*TASK TO CARRY OUT:* The answer must restate the records below word for word.
==== INFORMATION GIVEN ====
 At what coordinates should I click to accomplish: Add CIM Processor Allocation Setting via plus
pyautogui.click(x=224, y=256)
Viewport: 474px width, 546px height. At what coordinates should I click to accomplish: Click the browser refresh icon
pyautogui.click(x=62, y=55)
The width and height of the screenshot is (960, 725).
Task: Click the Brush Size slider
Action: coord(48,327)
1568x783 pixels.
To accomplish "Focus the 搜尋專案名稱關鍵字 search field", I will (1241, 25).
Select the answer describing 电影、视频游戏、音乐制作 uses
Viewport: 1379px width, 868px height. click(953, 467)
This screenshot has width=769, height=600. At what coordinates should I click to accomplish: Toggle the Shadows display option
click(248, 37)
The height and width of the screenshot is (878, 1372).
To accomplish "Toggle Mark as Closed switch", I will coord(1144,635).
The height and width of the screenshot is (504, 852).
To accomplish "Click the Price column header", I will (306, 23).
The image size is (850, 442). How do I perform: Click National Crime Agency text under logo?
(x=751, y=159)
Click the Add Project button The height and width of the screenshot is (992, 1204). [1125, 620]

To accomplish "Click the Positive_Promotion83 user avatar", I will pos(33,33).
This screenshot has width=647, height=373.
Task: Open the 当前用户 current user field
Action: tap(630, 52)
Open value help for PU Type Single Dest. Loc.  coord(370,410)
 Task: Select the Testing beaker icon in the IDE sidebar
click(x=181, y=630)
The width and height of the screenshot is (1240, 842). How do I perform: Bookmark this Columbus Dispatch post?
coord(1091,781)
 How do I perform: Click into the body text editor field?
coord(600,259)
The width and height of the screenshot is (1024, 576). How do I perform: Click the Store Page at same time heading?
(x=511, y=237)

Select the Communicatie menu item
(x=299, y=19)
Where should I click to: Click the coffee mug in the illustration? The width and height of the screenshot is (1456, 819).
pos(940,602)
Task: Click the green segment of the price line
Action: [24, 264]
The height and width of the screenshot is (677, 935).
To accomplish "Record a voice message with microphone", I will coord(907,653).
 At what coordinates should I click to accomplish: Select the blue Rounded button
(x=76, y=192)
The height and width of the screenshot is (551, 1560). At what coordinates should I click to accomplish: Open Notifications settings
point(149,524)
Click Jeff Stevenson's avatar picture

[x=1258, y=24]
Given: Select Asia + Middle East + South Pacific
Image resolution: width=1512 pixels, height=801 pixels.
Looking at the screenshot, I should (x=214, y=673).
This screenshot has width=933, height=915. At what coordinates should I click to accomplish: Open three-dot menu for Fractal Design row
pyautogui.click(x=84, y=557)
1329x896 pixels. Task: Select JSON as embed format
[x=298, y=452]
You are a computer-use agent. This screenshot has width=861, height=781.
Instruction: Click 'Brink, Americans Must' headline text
====
*SOLUTION FOR THIS TASK:*
 At what coordinates should I click to accomplish: Add CIM Processor Allocation Setting via plus
pyautogui.click(x=224, y=256)
Viewport: 474px width, 546px height. At what coordinates should I click to accomplish: Click the browser refresh icon
pyautogui.click(x=62, y=55)
The width and height of the screenshot is (960, 725).
Task: Click the Brush Size slider
Action: coord(48,327)
1568x783 pixels.
To accomplish "Focus the 搜尋專案名稱關鍵字 search field", I will (1241, 25).
Select the answer describing 电影、视频游戏、音乐制作 uses
Viewport: 1379px width, 868px height. click(953, 467)
This screenshot has width=769, height=600. At what coordinates should I click to accomplish: Toggle the Shadows display option
click(248, 37)
The height and width of the screenshot is (878, 1372).
To accomplish "Toggle Mark as Closed switch", I will coord(1144,635).
The height and width of the screenshot is (504, 852).
To accomplish "Click the Price column header", I will (306, 23).
The image size is (850, 442). How do I perform: Click National Crime Agency text under logo?
(x=751, y=159)
Click the Add Project button The height and width of the screenshot is (992, 1204). [1125, 620]

To accomplish "Click the Positive_Promotion83 user avatar", I will pos(33,33).
This screenshot has width=647, height=373.
Task: Open the 当前用户 current user field
Action: tap(630, 52)
Open value help for PU Type Single Dest. Loc.  coord(370,410)
 Task: Select the Testing beaker icon in the IDE sidebar
click(x=181, y=630)
The width and height of the screenshot is (1240, 842). How do I perform: Bookmark this Columbus Dispatch post?
coord(1091,781)
 How do I perform: Click into the body text editor field?
coord(600,259)
The width and height of the screenshot is (1024, 576). How do I perform: Click the Store Page at same time heading?
(x=511, y=237)

Select the Communicatie menu item
(x=299, y=19)
Where should I click to: Click the coffee mug in the illustration? The width and height of the screenshot is (1456, 819).
pos(940,602)
Task: Click the green segment of the price line
Action: [24, 264]
The height and width of the screenshot is (677, 935).
To accomplish "Record a voice message with microphone", I will coord(907,653).
 At what coordinates should I click to accomplish: Select the blue Rounded button
(x=76, y=192)
The height and width of the screenshot is (551, 1560). At what coordinates should I click to accomplish: Open Notifications settings
point(149,524)
Click Jeff Stevenson's avatar picture

[x=1258, y=24]
Given: Select Asia + Middle East + South Pacific
Image resolution: width=1512 pixels, height=801 pixels.
Looking at the screenshot, I should (x=214, y=673).
This screenshot has width=933, height=915. At what coordinates should I click to accomplish: Open three-dot menu for Fractal Design row
pyautogui.click(x=84, y=557)
1329x896 pixels. Task: Select JSON as embed format
[x=298, y=452]
You are a computer-use agent. This screenshot has width=861, height=781.
Instruction: Click 'Brink, Americans Must' headline text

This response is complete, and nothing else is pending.